Homemade Yogurt using the Yogotherm

Even before I started milking my own cow I found out how easy it was to make homemade yogurt using a simple insulated container called the Yogotherm.  I have not even tried making yogurt any other way, since this way is so simple and it has worked every time, with perfect, creamy, wonderful results.

Here is the process:

I start by heating up 1/2 gallon of whole milk to 170 degrees Fahrenheit while stirring on and off during the heating process.

Then I let the milk cool to 115 degrees Fahrenheit while I sanitize the insert for the Yogotherm, lid and all, with boiling water.

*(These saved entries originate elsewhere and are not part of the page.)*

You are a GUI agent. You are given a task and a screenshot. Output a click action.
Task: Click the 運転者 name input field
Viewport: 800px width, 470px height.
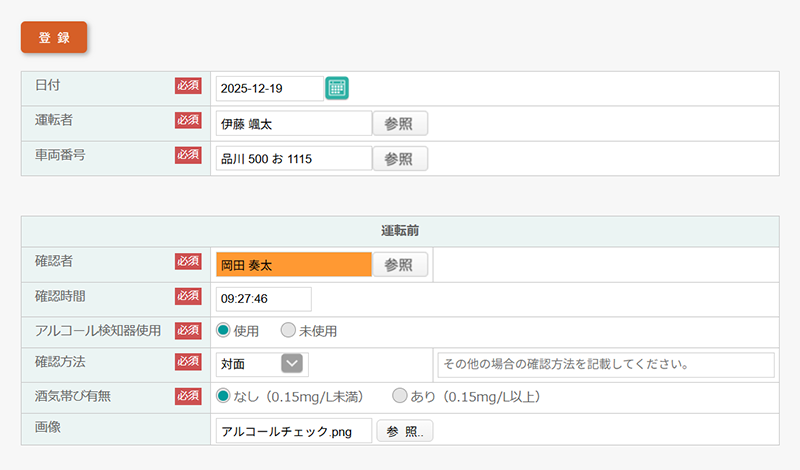click(293, 124)
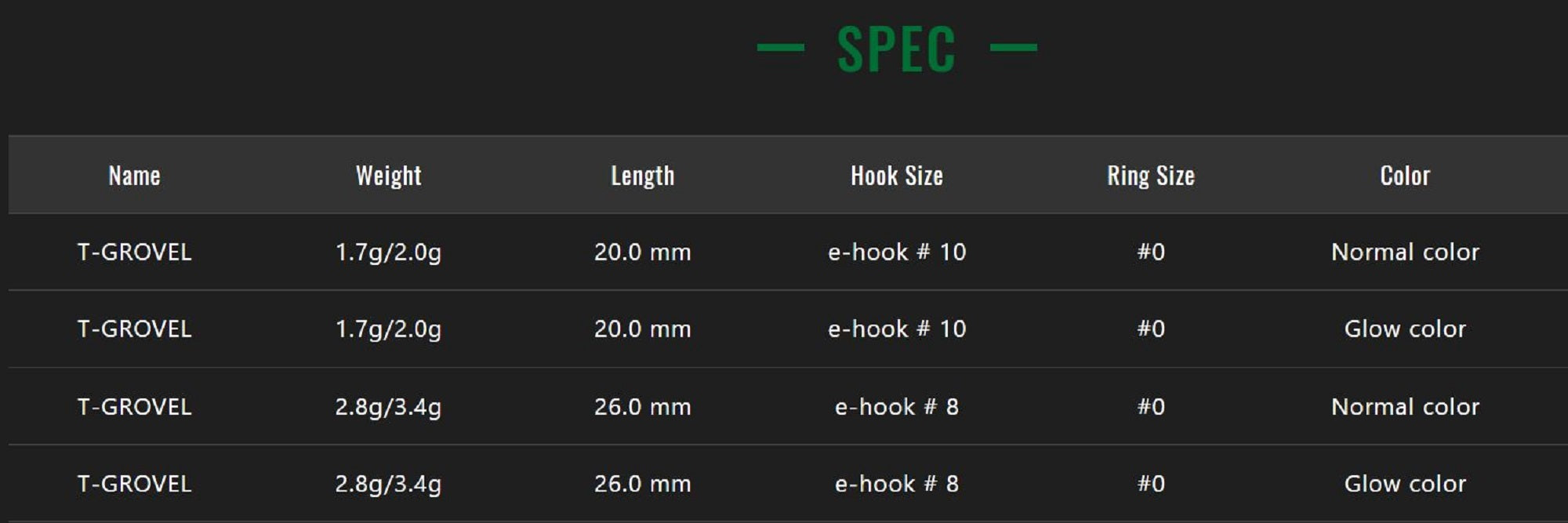Viewport: 1568px width, 523px height.
Task: Click the Hook Size column header
Action: (896, 175)
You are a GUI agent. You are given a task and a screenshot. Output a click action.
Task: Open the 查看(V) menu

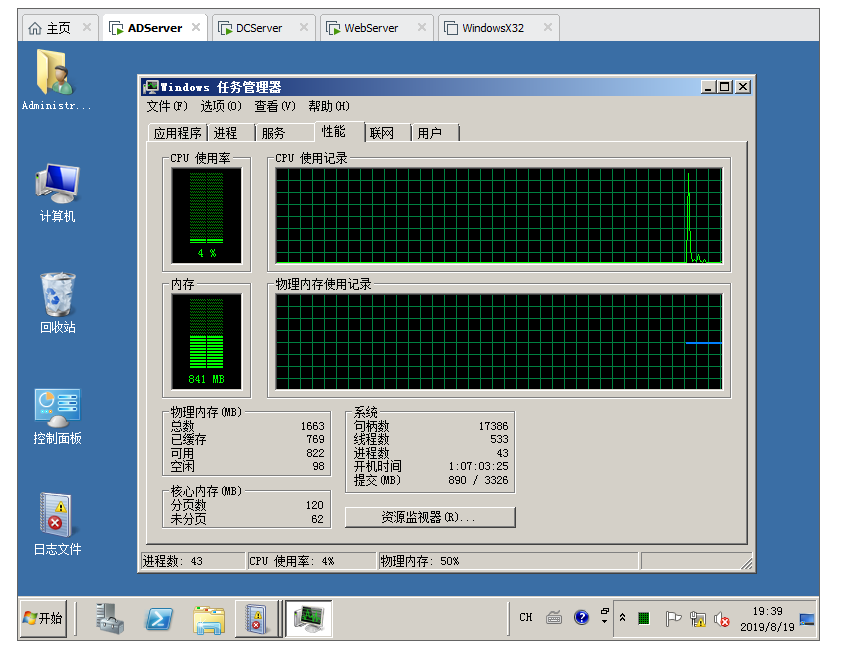[x=274, y=106]
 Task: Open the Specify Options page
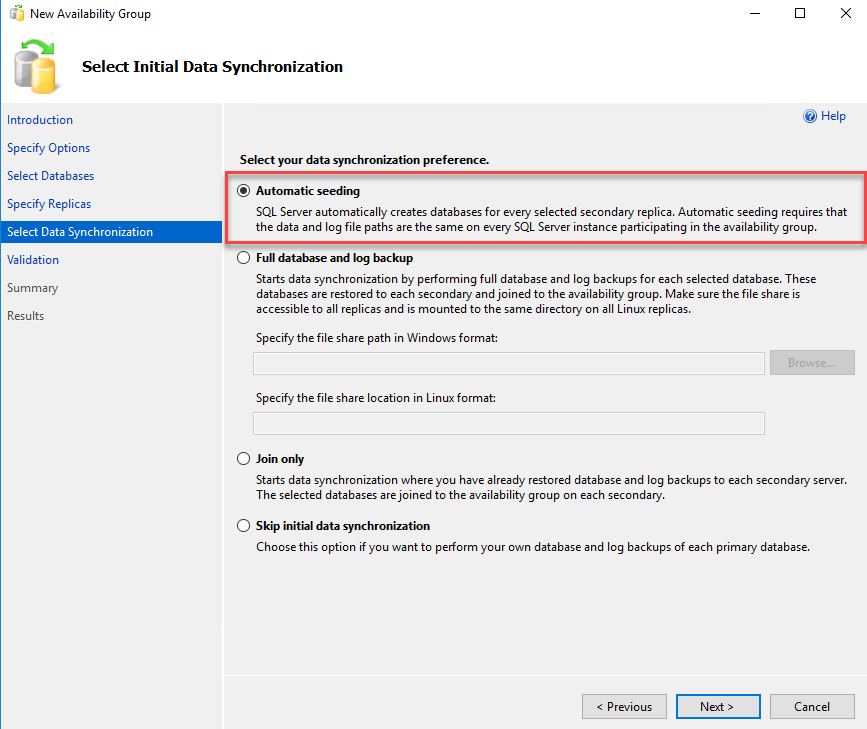(49, 148)
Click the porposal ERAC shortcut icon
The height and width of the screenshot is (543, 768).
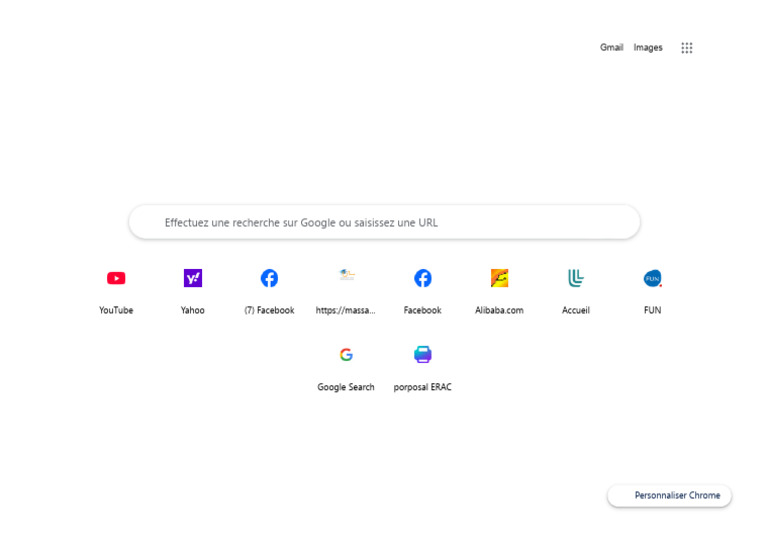click(x=423, y=355)
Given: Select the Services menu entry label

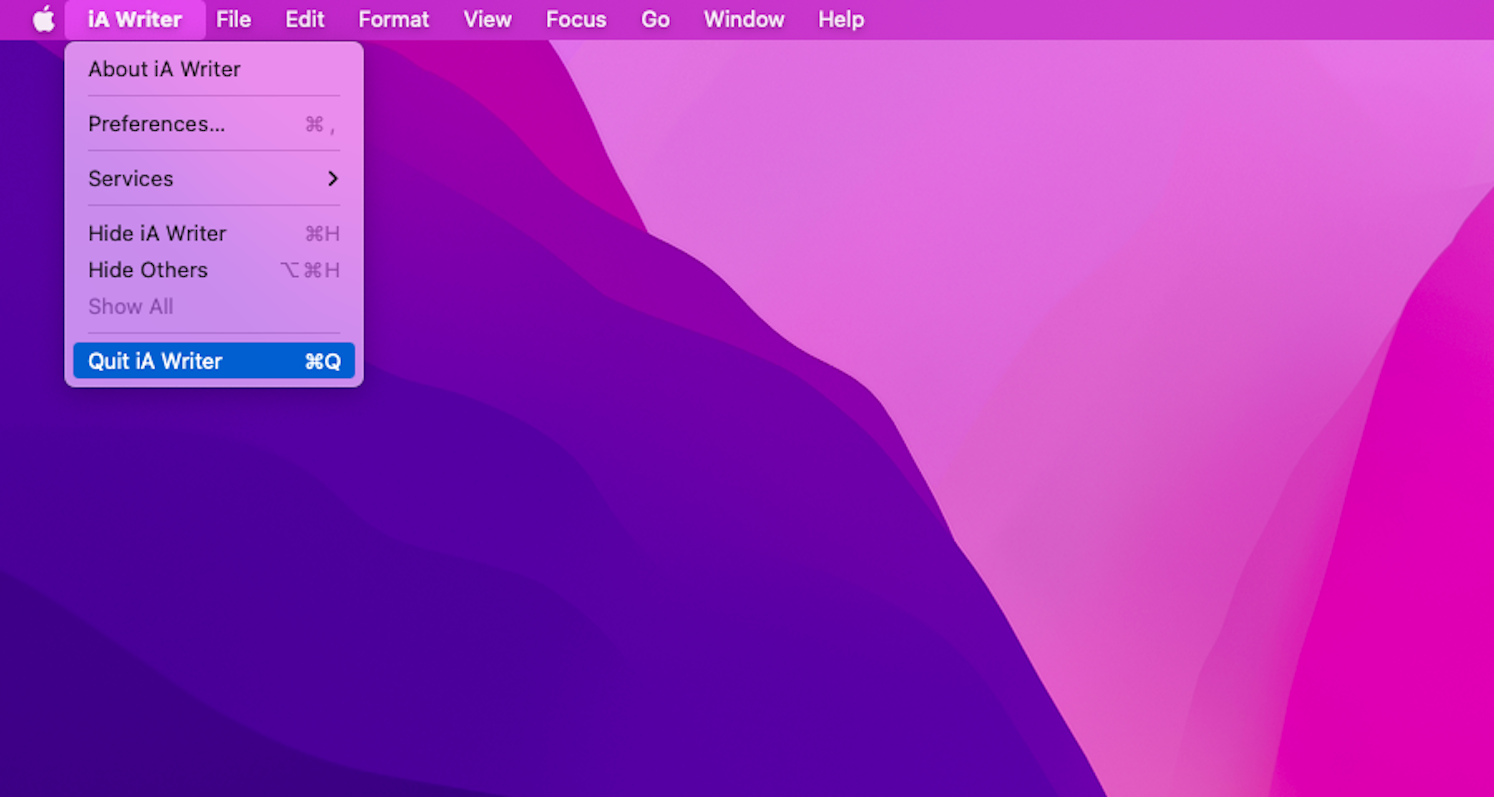Looking at the screenshot, I should click(131, 178).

The insert is the smaller container on the left.

When the milk is cooled to 115 degrees... 

...I add just a pinch of yogurt starter (which I buy from www.thecheesemaker.com), pour into the Yogotherm insert, seal, and then put into the outer insulating container.  

By the way, here are the two starter I use:

Finally, I put the Yogotherm in a place I will see it so I remember I am making yogurt and not forget it. (I have forgot it for a few days and although it was a bit stronger tasting than I like, it was still good.)

24 hours later, open up the container...

...and empty the yogurt into jars and store it in the refrigerator.  The yogurt will last a long time (a few months at least) if you sanitized and washed your containers well.


  1. hi, I am looking for your whole wheat crepes?

  2. Just a few recipes down. Here is the link: http://www.withallyourlife.com/2013/01/whole-wheat-crepes.html

  3. Hi, just read this today. Do you really incubate for 24 hours? I've tried twice for >12 and the yogurt spoiled. Is the culture you use designed for lower temp incubation?

  4. Varontron, thanks for visiting my site.

    Yes, I do incubate for 24 hours...if I can wait that long, but usually that is the case. It actually started out with my sister-in-law suggesting it. I do have to admit I had many failed attempts with pre-made yogurt as a starter, but when I switched to using the freeze dried starter I got really good results. I usually just pick the starter with the mildest yogurt culture since my family is particular of it getting too sour, but as far as temperature variances, they are all just labeled for general use. I hope that information helps.